Presenter: Nathan Wolf
Faculty Sponsor: Katrin Erk
School: UMass Amherst
Research Area: Computer Science
Session: Poster Session 6, 4:15 PM - 5:00 PM, Auditorium, A65
ABSTRACT
Tokenization, the segmentation of text into a discrete sequence of “tokens”, is an essential yet often-overlooked step in all NLP tasks. Conventional tokenization schemes such as Byte-Pair Encoding (BPE) segment words without regard to their morphology. This lack of morphological information in tokens may hinder neural language models from learning an effective representation of a token’s meaning. Despite this, previous results do not conclusively show that incorporating morphological information into tokenization benefits language model performance.

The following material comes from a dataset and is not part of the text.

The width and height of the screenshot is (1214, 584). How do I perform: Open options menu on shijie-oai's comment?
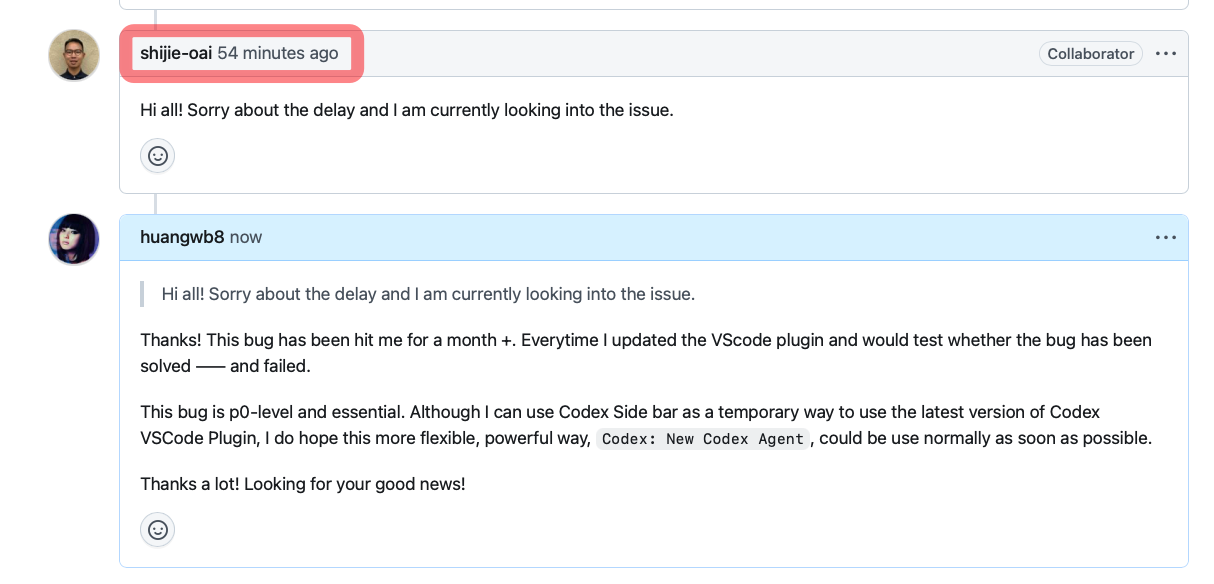(1166, 54)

These mixed results could in part be due to not considering the morphological type of the languages on which the studies were conducted. To examine this, we compare how morphologically-aware tokenization impacts language model performance in fusional languages such as English, with relatively few morphemes per word, and agglutinative languages such as Finnish, with many morphemes per word. We hypothesize that conventional tokenization removes more morphological information in agglutinative languages than fusional ones, and thus morphologically-aware tokenization will help language model performance in agglutinative languages more than fusional languages. To investigate this hypothesis, we pretrain transformer language models on a multilingual web crawl dataset, which covers both fusional and agglutinative languages: English, Czech, Finnish, and Turkish. In each language, we pretrain one model with a conventional tokenizer, and one with a morphologically-aware tokenizer. We then evaluate all models on text generation, as well as a linguistically-motivated task.